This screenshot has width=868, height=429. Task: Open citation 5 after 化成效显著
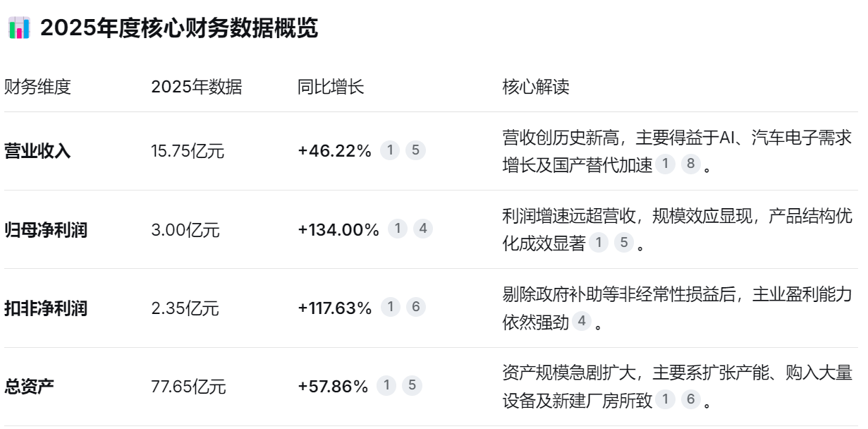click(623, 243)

==

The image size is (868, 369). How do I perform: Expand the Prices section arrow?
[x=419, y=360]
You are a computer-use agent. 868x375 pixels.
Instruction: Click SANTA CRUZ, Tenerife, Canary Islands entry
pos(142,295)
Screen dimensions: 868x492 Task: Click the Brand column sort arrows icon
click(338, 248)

==

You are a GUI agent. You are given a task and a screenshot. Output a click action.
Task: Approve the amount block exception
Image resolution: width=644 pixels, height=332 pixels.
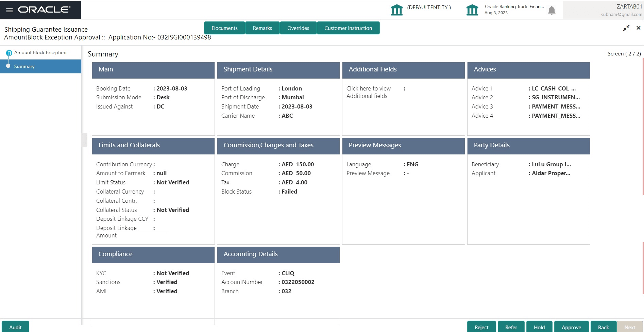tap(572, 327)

- _Aim of the exercise_
Rewrite the data from the line containing "This screenshot has" down through the line containing "click(623, 243)", replacing "citation" with "reference" and changing nothing else. Give only those lines, and leave the pictures out of your answer.

- _Exercise result_
This screenshot has width=868, height=429. Task: Open reference 5 after 化成效显著
click(623, 243)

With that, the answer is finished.